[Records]
=======

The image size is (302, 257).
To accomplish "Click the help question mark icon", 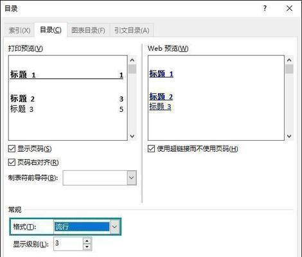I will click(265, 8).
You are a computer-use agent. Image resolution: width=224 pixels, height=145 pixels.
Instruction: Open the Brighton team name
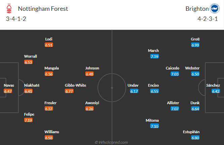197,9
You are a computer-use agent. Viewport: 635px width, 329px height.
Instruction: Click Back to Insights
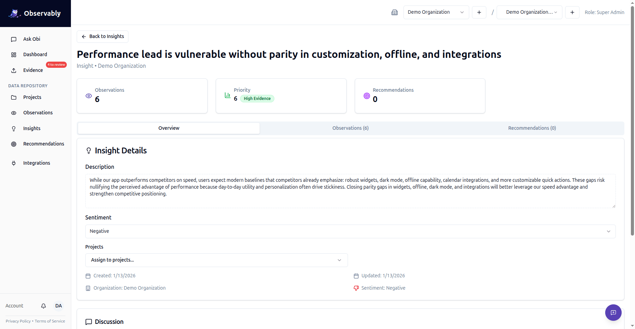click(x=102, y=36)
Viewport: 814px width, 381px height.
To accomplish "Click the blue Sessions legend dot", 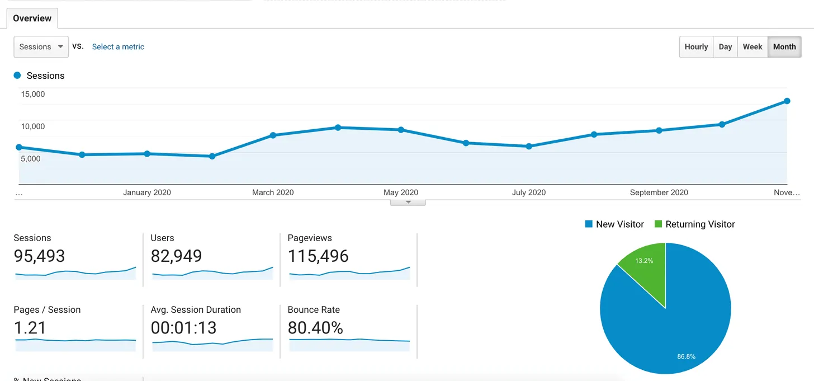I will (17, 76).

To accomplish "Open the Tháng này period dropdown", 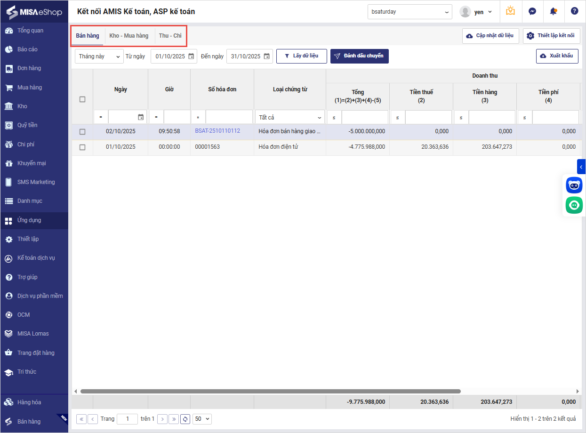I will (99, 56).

=======

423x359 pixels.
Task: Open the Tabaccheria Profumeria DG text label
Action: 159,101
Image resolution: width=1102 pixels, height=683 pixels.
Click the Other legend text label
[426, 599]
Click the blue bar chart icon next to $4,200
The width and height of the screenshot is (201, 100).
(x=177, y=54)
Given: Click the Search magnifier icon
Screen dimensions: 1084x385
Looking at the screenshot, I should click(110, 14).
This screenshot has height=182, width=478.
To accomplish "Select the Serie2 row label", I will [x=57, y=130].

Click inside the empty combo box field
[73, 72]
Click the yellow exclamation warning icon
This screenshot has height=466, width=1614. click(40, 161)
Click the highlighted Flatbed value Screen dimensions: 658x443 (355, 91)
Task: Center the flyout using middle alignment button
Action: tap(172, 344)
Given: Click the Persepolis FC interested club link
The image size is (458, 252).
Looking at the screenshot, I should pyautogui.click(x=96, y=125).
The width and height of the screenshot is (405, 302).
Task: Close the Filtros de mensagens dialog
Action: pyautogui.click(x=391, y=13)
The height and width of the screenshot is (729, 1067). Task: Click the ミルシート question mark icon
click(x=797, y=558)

=======

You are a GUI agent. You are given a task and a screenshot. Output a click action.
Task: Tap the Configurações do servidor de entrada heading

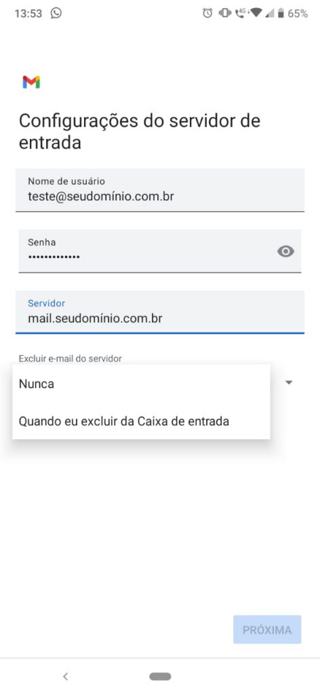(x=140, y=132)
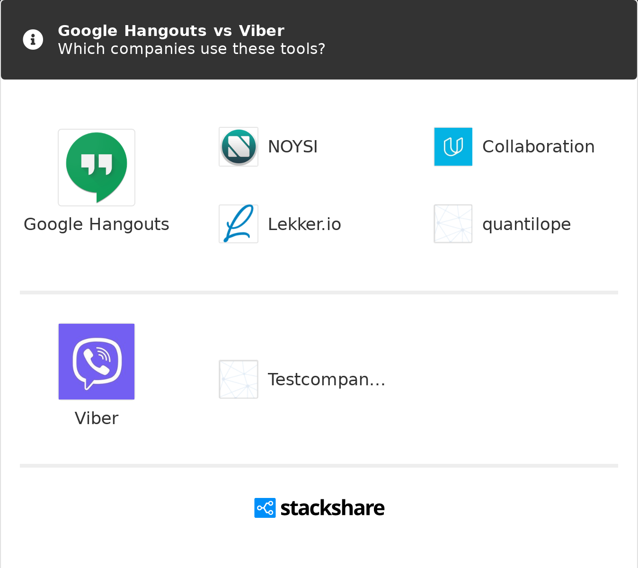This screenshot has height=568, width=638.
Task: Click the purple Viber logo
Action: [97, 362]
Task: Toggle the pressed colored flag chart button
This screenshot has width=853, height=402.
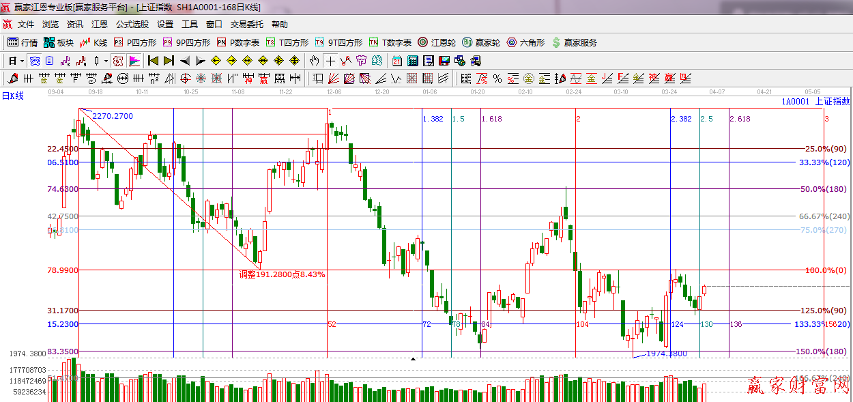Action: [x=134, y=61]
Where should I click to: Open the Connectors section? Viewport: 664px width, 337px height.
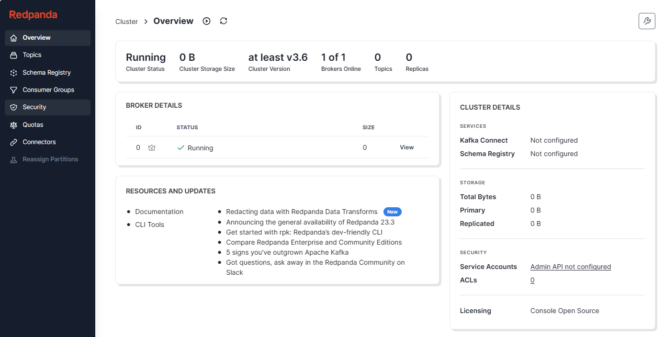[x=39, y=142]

=======

Problem description
Output the lines of the records exactly, starting with the line that contains "Click the blue bar chart icon next to $4,200" and going on through the line that contains "click(x=797, y=558)".

Task answer
Click the blue bar chart icon next to $4,200
The width and height of the screenshot is (201, 100).
(x=177, y=54)
Given: Click the Search magnifier icon
Screen dimensions: 1084x385
Looking at the screenshot, I should click(110, 14).
This screenshot has height=182, width=478.
To accomplish "Select the Serie2 row label", I will [x=57, y=130].

Click inside the empty combo box field
[73, 72]
Click the yellow exclamation warning icon
This screenshot has height=466, width=1614. click(40, 161)
Click the highlighted Flatbed value Screen dimensions: 658x443 (355, 91)
Task: Center the flyout using middle alignment button
Action: tap(172, 344)
Given: Click the Persepolis FC interested club link
The image size is (458, 252).
Looking at the screenshot, I should pyautogui.click(x=96, y=125).
The width and height of the screenshot is (405, 302).
Task: Close the Filtros de mensagens dialog
Action: pyautogui.click(x=391, y=13)
The height and width of the screenshot is (729, 1067). Task: Click the ミルシート question mark icon
click(x=797, y=558)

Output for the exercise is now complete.